I have this data:
<meta name="description" content="Access Kenya is Kenya's leading corporate Internet service provider and is a technology solutions provider in Kenya with IT and network solutions for your business.Welcome to the Yellow Network.Kenya's leading Corporate and Residential ISP" />;
I am using this Regular Expression:
<meta +name *=[\"']?description[\"']? *content=[\"']?([^<>'\"]+)[\"']?
To get webpage description All works fine but everything stalls everywhere there is an apostrophe.
How do I escape that?
Your regular expression consider these three options for a <meta>
node:
<meta name="description" content="Some Content" />
<meta name='description' content='Some Content' />
<meta name=description content=Some Content />
The third option is not valid HTML, but all can happen, so... you are right.
The simple way is to modify your original regular expression closing tag and using the ?
not-greedy operator:
<meta +name *=[\"']?description[\"']? *content=[\"']?(.*?)[\"']? */?>
└─┘ └───┘
search zero-or-more characters except following closing tag characters
But — also in this case — what happen if you have this meta?
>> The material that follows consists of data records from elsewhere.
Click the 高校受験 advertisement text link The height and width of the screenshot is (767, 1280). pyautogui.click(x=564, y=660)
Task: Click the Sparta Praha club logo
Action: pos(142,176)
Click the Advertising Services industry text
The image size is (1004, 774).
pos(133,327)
<meta content="Some Content" name="description" />
Your regular expression will fail.
To real match a HTML node, you must use a parser:
$dom = new DOMDocument();
libxml_use_internal_errors(1);
$dom->loadHTML( $yourHtmlString );
$xpath = new DOMXPath( $dom );
$description = $xpath->query( '//meta[@name="description"]/@content' );
echo $description->item(0)->nodeValue);
will output:
Some Content
Yes, it's 5 lines vs 1, but with this method you will match any <meta name="description">
(also if it contains a third, not valid attribute).